The meeting with Elizabeth is a lovely story. God has chosen two unknown women, to bring God’s presence into the world. I love the idea that Mary is the ‘Theotokos’ – the ‘God Bearer’ in the year 0, or more likely, about the year 4CE. But that’s just the very beginning of the story. We are the Theotokos, the God Bearers today.
God was born into the craziness of their lives. There was fear and excitement, and also anxiety, unsureness, and worry about the future. The lives around them were in some ways unsure and unstable. Zachary had a great job – he was a high priest, but it was a job under pressure. The Romans could squash them at any turn – and in fact they did in the year 70 when they destroyed the temple. The year that John and Jesus were born, or a year or two before that, Sepphoris, the town down the road, had been destroyed by the Romans, and everyone who wasn’t killed was taken into slavery. He didn’t know how long he they could keep up a working relationship with his enemy. He didn’t know if he’d have a job next year, or if he would even be alive. It wasn’t a great time to be a high profile Jew.
Mary and Joseph weren’t at all high profile. They were just part of the rabble, the ordinary people who later had to head out walking to Bethlehem for the head count while she was on the verge of having her baby. They were not famous or well known, and their lives were perhaps even less secure. On top of that, she was a young unwed mother during a time when they stoned women for adultery. She didn’t know how her family would react – or maybe that’s part of the reason she went to visit her cousin. She didn’t know what would happen.
But these are the two women in the year somewhere between 0 and 4 CE, that agreed to bring God, and God’s prophet, into the world. They were women of courage. They were women of faith. They were risk-takers, and they said Yes to God. They were the Theotokos, the God-Carriers and God-Birthers of the year 4 CE.

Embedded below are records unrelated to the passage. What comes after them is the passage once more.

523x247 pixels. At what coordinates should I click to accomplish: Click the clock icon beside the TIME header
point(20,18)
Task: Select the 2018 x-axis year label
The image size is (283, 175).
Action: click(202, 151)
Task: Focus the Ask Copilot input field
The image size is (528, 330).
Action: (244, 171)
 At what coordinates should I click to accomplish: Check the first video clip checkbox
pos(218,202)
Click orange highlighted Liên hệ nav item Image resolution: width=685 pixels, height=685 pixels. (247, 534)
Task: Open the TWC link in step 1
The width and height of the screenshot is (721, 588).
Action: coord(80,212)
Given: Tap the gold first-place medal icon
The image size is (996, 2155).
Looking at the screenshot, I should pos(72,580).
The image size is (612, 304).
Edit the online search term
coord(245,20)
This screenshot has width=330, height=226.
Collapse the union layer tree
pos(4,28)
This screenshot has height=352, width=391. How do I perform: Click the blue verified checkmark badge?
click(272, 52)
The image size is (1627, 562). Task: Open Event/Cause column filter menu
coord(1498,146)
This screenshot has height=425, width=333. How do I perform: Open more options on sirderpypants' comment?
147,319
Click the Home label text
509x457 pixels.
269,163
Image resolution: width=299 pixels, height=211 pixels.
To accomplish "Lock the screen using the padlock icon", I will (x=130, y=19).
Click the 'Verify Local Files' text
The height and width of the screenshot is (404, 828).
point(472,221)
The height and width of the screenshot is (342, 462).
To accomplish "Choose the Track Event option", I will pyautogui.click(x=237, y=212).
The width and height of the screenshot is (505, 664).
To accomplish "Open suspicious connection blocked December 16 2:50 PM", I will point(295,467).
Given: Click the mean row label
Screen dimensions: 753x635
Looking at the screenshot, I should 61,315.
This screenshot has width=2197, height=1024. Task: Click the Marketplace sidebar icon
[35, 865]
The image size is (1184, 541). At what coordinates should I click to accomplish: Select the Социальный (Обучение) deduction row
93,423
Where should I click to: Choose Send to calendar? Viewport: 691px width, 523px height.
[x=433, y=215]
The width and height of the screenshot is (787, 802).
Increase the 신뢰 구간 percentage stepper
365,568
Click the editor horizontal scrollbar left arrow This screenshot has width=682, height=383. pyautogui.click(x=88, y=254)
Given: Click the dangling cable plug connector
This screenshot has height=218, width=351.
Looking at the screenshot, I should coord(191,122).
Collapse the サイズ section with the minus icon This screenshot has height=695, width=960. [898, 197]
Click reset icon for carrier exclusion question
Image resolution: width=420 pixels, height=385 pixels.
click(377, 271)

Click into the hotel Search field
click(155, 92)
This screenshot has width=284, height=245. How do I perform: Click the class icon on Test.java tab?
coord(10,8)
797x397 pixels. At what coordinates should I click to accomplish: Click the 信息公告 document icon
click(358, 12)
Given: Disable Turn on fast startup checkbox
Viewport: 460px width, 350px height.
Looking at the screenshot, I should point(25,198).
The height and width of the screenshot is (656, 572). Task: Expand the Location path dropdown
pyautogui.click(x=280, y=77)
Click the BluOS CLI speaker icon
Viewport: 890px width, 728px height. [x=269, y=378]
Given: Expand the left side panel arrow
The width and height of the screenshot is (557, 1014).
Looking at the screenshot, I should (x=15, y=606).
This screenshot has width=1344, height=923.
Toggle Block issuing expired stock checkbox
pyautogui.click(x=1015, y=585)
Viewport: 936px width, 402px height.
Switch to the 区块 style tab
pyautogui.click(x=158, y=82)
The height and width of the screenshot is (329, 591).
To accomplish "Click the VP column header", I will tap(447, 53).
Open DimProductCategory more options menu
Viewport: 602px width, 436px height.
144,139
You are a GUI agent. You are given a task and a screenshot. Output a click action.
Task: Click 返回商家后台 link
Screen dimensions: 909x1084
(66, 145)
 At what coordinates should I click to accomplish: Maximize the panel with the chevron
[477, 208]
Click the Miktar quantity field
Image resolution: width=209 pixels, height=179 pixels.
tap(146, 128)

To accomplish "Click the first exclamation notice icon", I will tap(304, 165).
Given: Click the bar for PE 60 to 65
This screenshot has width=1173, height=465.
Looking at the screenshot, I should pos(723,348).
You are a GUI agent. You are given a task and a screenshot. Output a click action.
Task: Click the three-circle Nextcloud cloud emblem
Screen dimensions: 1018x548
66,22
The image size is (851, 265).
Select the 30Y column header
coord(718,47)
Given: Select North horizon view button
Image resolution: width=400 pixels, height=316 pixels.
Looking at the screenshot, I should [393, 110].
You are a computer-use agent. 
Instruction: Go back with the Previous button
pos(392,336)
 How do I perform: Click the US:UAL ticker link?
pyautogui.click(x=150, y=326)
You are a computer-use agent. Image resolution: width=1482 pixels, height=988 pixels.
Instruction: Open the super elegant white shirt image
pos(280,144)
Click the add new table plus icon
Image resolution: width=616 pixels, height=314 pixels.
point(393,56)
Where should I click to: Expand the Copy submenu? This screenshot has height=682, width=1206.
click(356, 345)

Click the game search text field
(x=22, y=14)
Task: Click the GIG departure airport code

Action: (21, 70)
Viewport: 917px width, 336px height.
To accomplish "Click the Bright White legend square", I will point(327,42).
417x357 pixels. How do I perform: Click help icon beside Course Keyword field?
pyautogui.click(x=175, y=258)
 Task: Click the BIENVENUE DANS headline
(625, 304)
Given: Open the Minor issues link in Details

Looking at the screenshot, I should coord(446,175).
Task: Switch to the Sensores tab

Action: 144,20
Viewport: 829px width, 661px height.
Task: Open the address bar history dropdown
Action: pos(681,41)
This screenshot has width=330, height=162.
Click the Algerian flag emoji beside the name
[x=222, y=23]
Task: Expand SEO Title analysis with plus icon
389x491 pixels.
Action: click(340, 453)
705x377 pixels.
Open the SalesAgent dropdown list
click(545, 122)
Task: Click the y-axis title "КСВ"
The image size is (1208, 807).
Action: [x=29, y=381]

We are the Theotokos, the God-Carriers, the God-Birthers of the year 2018. Jesus wasn’t born never to be heard from again. He was born, lived, taught, loved, healed, helped and died, promising to stay with us. And each of us, regardless of our gender or age, or relationships; single, widowed, married or committed, all of us are the ones that continue to say yes, who let God come into the world again by our actions and words, by our lives. We are the God-Bearers and the God-Birthers of today. God was born of humanity then, and God has continued to be born throughout history whenever anyone says ‘yes’ to love, to presence, to relationship, to connection. God enters the world again each time we say ‘yes’ to hope, to kindness, to generosity, to joy. The promise of Christmas is that God will continue to be born into our world. Keep saying, “Yes!” Theotokos! You are the God-Bearers today!